» BRIEF: Can you copy this listing back word for word, with nothing changed?
— START RECORDED INFORMATION —
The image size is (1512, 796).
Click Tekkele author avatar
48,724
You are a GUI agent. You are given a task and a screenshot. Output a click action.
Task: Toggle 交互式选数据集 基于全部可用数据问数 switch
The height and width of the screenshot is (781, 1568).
— END RECORDED INFORMATION —
» RESPONSE TO THE EXERCISE:
The image size is (1512, 796).
Click Tekkele author avatar
48,724
You are a GUI agent. You are given a task and a screenshot. Output a click action.
Task: Toggle 交互式选数据集 基于全部可用数据问数 switch
The height and width of the screenshot is (781, 1568).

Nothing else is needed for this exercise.